--- START OF EXCERPT TO READ ---
That's exactly what happened. I had a new guy using it, rookies


----------



## piperunner (Aug 22, 2009)

Mike in Canada said:


> More industrial than commercial, but yes I do commercial work.



Well Mike many years ago i started designing stuff for the electrical trade some testers small specialty tools and made a conduit length tool and a few other things for other tool companys during my time which never really took off on the market so i stopped making it .

Its not being sold now but i always kept a spot on U Tube go to superconduits tell me what ya think most guys in commercial like it but it just never took off market & money you need lots of that to go out there today . So when someone talks about measuring i just laugh about it . My company has 8 of them weve been measuring all our stuff for years and we do lots of large new construction mostly commercial projects . 

Take care let me know what Canada thinks of it Mike .


----------



## thegoldenboy (Aug 15, 2010)

I see really no benefit to having it marked, I have the 25' one. I've got a 200' Ideal thats about 6 years old. 

If you push the snake into a conduit run to use it as a means of measuring, are you going to leave it in there until you have the length of wire ordered? 

Or are you going to pull it out, only to push it back in again.

Or are you going to push it in and pull a measuring tape back through that you can half-hitch onto your wires later on? That would negate the markings on the snake right there.

The only benefit I can see is if you're doing a T&M job and have to keep track of the wire you pull through to charge accordingly.


----------



## Demac (Apr 28, 2010)

piperunner said:


> So you say you can read a 6 or a 9 upside down and come up short or long do ya think mule tape is accurate meaning if it was used over and over again or do you trash it once used .


We generally don't reuse it. Pull it in, snip it, get measurement. Later when the wire comes, we use it to pull the rope in, and the use the rope to pull the wire in. The true tape is trashed at that point.
--- END OF EXCERPT TO READ ---
--- START OF DATA LINES ---
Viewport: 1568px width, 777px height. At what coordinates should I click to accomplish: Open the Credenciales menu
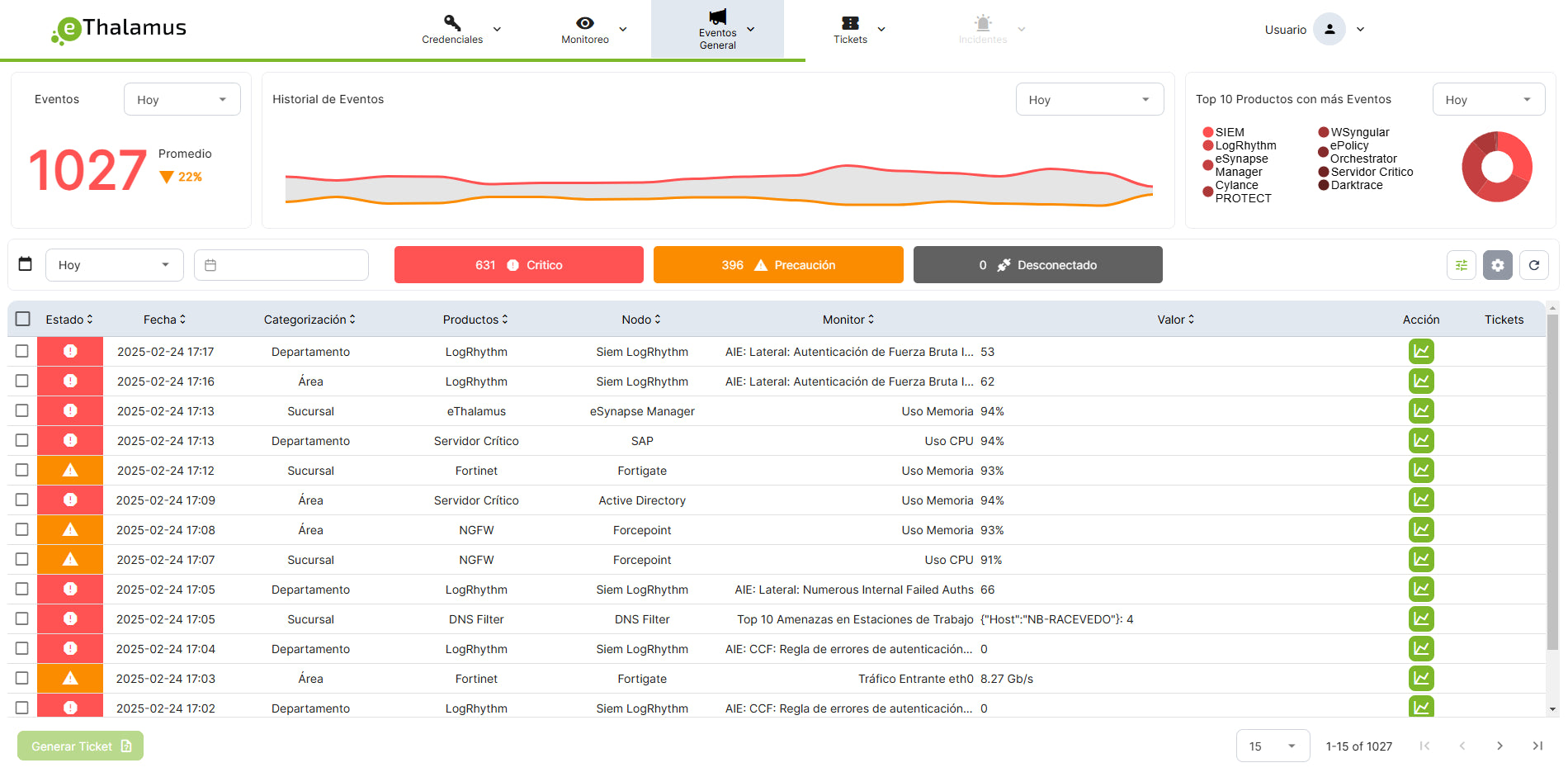tap(460, 29)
--- END OF DATA LINES ---
--- PROMPT A ---
In the forum thread, how long is the Ideal snake that thegoldenboy has owned for about six years?
--- PROMPT B ---
Turn the paragraph in the forum thread that starts "We generally don't reuse it" into a short list that keeps its main facts.
The material after the forum thread plays no part in this.

--- WORKED SOLUTION A ---
It is 200 feet long.

--- WORKED SOLUTION B ---
- The tape generally isn't reused.
- Pull it in, snip it, and get the measurement.
- When the wire arrives, use the tape to pull the rope in.
- Use the rope to pull the wire in.
- The tape is then thrown away.